INSTRUCTIONS ▸
A. Quote the coronary bypass passage from "To avoid any" to "obtained their consent.".
B. Name every category the coronary bypass passage uses to classify flow patterns of distal perfusion of the LAD coronary artery.

PROVIDED PASSAGE ▸
########

To avoid any remaining undivided side branches, the LITA was dissected as close to its origin as possible. The ostium of the anastomosis was made sufficiently wide by cutting the LITA longitudinally and splitting the native coronary.

All 53 patients received coronary angiography (CAG) within 1 month of CABG (early study) and in the late phase (late study). The mean interval between the CAGs was 4.7 ± 1.5 years (range 2.3 to 8 years). None had shown any history of cardiac events in the LAD coronary system. Only 1 patient contracted unstable angina because of occlusion of the graft to the circumflex coronary artery. Before scheduling CAG in the late phase, we informed the patients of the purpose of this study and obtained their consent.

Coronary catheters with hand injection of low-osmolar radiographic contrast media were routinely used. Size 6F catheters were used in all the studies. In the early and late phases, all patients were placed on antiplatelet agent. No vasodilating agents were used. Angiograms were obtained at a basal sinus rhythm of 72 ± 8 beats/minute in all patients, except for 2 individuals with atrial fibrillation, without injection of vasodilators including isosorbide dinitrate. Flow patterns of distal perfusion of the LAD coronary artery were classified into three categories in relation to the native coronary artery and the LITA injections: 1) flow balanced between the native coronary artery and the LITA grafts (balanced type); 2) flow dependent on the LITA grafts (ITA-dependent type); and 3) flow dependent on the native coronary artery (native-dependent type). No patients showed native-dependent flow type in either early or late CAGs.

########

SUPPLIED RECORDS ▸

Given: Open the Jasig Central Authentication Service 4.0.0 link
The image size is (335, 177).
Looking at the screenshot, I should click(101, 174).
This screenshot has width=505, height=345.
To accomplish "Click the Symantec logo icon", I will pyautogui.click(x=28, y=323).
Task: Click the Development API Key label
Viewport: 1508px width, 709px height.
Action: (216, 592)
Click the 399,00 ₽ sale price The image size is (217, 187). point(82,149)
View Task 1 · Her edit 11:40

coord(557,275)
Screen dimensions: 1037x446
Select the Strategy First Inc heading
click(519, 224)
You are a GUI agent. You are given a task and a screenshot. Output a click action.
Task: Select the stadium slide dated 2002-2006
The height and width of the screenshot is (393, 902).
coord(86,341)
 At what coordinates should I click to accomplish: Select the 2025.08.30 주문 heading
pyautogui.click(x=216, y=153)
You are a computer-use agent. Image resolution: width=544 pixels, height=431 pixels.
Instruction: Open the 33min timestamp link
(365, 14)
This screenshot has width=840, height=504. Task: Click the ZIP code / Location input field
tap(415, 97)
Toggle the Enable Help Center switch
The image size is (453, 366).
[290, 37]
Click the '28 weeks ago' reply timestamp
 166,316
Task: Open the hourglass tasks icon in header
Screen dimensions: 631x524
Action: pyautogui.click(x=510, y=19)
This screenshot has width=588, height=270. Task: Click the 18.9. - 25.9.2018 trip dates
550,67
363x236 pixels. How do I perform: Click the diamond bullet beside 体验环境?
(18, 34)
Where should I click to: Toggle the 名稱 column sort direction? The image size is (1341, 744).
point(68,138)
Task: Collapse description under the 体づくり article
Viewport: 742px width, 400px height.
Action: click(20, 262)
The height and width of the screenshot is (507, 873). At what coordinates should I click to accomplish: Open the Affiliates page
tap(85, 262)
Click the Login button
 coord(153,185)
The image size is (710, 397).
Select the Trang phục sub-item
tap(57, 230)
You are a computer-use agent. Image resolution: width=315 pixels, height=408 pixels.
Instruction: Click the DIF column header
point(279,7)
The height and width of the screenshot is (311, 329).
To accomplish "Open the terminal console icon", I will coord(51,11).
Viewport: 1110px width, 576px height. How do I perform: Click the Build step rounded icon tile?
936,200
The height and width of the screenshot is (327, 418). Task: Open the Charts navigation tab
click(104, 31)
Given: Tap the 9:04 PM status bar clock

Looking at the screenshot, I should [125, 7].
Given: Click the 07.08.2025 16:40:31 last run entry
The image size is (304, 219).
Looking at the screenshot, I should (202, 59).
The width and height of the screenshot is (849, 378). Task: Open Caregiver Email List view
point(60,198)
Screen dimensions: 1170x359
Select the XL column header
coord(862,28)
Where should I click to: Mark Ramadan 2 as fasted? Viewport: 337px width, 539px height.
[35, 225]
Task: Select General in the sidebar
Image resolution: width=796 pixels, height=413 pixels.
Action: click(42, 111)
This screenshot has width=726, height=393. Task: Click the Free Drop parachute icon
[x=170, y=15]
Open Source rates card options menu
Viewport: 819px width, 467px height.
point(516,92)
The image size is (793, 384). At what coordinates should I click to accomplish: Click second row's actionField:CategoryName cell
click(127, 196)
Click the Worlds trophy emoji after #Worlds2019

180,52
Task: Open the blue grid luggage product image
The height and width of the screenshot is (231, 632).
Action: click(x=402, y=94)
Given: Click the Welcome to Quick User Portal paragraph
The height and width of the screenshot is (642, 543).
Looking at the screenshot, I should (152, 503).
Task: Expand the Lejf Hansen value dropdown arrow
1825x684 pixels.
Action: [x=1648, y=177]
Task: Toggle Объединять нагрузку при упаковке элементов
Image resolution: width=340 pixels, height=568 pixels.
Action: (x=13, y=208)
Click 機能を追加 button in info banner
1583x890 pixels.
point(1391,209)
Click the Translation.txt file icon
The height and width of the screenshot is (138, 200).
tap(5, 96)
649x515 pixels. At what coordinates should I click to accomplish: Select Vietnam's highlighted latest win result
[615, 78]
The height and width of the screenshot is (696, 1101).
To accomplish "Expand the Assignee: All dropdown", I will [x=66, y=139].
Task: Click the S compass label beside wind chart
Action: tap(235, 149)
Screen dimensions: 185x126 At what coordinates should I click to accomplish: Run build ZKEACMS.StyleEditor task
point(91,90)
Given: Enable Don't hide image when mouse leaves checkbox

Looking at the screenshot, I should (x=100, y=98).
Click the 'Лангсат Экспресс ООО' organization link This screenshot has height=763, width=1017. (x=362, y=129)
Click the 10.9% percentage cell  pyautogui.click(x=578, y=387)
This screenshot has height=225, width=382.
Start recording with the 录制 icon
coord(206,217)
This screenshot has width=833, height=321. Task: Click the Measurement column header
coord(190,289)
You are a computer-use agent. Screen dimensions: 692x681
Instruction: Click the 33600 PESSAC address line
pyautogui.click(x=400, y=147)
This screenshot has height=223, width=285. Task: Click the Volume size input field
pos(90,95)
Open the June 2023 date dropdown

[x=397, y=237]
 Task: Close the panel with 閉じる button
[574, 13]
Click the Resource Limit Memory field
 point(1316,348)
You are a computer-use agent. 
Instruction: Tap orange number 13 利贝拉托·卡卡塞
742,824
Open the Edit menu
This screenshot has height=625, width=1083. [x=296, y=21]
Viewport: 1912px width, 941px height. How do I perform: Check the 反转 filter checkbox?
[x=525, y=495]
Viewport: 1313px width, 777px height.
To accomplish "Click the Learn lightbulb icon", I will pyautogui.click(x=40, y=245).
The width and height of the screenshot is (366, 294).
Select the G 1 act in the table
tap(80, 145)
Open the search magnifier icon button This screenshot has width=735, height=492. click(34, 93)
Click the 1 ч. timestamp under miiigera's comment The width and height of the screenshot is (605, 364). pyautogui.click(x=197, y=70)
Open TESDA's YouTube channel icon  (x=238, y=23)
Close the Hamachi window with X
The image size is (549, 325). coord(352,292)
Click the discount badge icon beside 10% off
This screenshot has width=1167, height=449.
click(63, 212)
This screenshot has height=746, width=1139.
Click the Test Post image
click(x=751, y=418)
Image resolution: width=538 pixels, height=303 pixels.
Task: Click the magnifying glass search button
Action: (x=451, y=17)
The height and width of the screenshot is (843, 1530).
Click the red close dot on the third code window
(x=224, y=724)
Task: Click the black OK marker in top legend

########

SOLVED PROBLEMS ▸
A.
To avoid any remaining undivided side branches, the LITA was dissected as close to its origin as possible. The ostium of the anastomosis was made sufficiently wide by cutting the LITA longitudinally and splitting the native coronary.

All 53 patients received coronary angiography (CAG) within 1 month of CABG (early study) and in the late phase (late study). The mean interval between the CAGs was 4.7 ± 1.5 years (range 2.3 to 8 years). None had shown any history of cardiac events in the LAD coronary system. Only 1 patient contracted unstable angina because of occlusion of the graft to the circumflex coronary artery. Before scheduling CAG in the late phase, we informed the patients of the purpose of this study and obtained their consent.

B.
- Balanced type: flow balanced between the native coronary artery and the LITA grafts
- ITA-dependent type: flow dependent on the LITA grafts
- Native-dependent type: flow dependent on the native coronary artery